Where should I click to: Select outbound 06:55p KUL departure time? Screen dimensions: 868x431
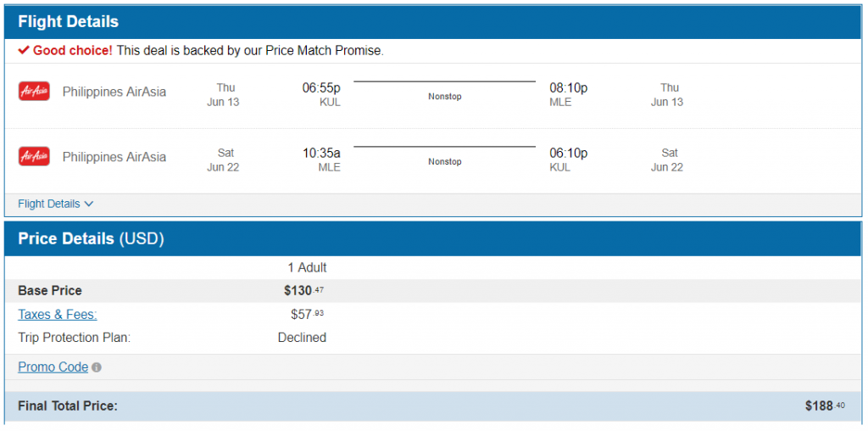pyautogui.click(x=321, y=87)
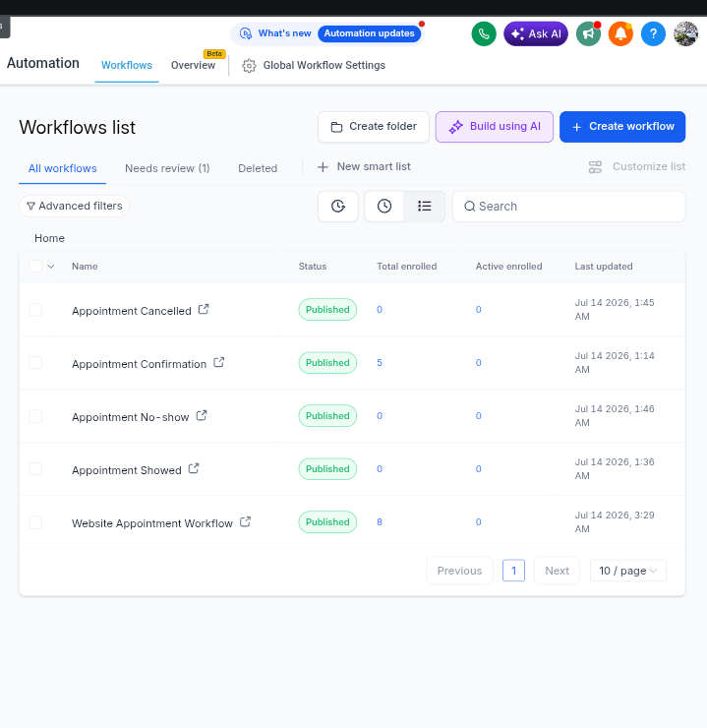The width and height of the screenshot is (707, 728).
Task: Open Advanced filters panel
Action: pyautogui.click(x=74, y=206)
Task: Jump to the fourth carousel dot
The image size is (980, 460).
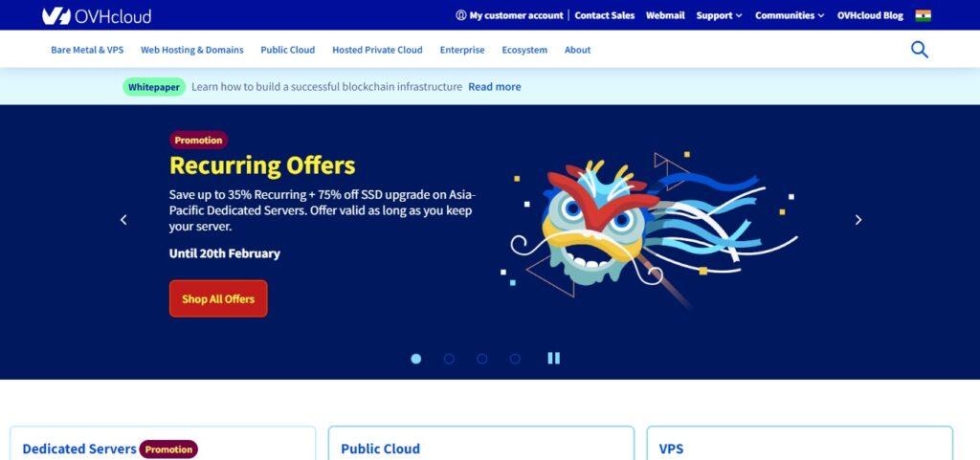Action: pyautogui.click(x=515, y=359)
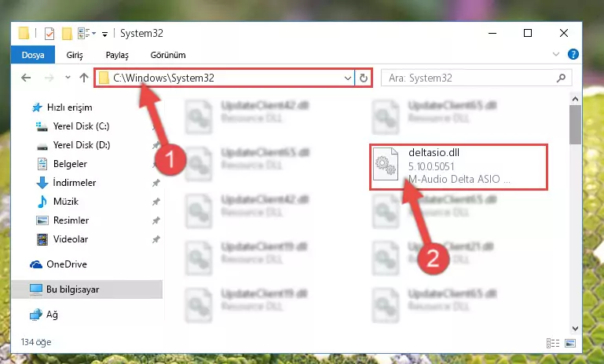Expand the address bar history dropdown
Viewport: 604px width, 364px height.
click(x=347, y=78)
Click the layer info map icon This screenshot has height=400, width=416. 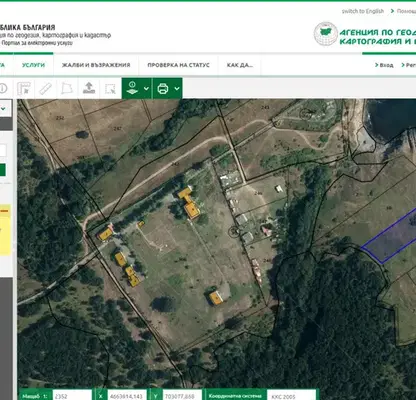tap(132, 88)
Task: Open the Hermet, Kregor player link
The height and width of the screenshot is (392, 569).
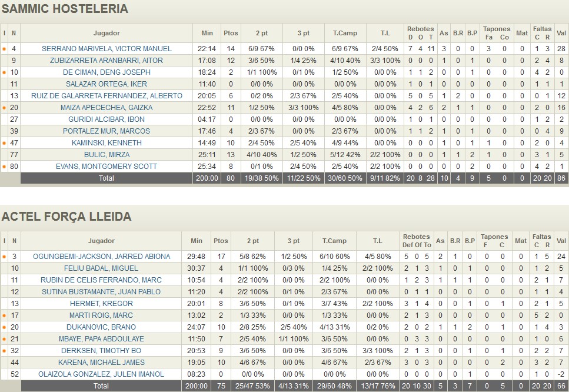Action: click(x=101, y=304)
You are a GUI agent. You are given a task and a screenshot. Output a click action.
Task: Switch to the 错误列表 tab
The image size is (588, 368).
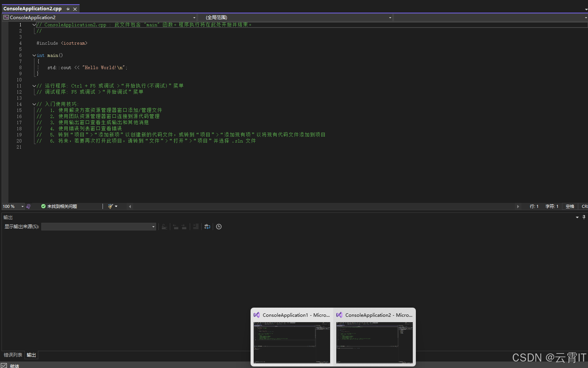pos(13,355)
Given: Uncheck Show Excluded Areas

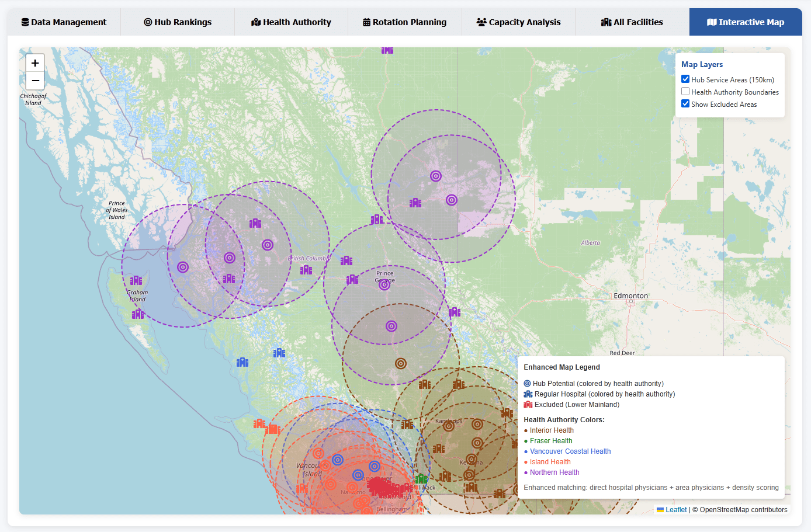Looking at the screenshot, I should (685, 104).
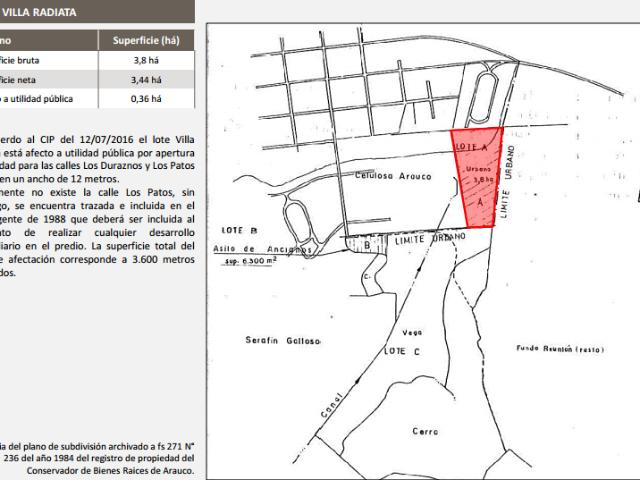The height and width of the screenshot is (480, 640).
Task: Click the red highlighted Lote A area
Action: pos(477,185)
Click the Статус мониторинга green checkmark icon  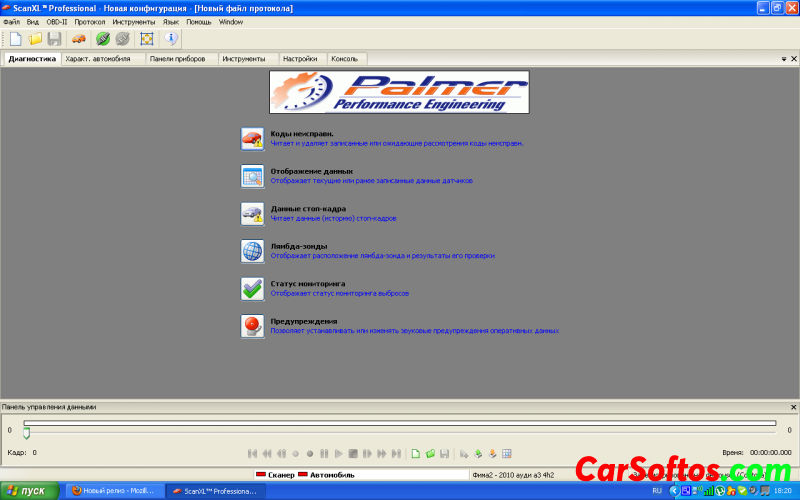(252, 288)
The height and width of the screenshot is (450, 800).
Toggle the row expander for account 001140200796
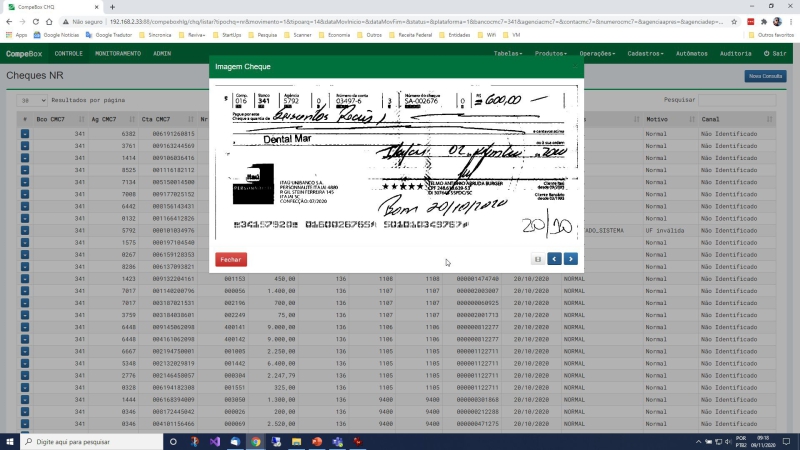coord(24,291)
=-=-=
Problem to solve - Your task is to reproduce exactly the lines from the one with "The height and width of the screenshot is (450, 800)." to the end of the material, both included, with the pictures left out.

Solution below -
The height and width of the screenshot is (450, 800).
Toggle the row expander for account 001140200796
coord(24,291)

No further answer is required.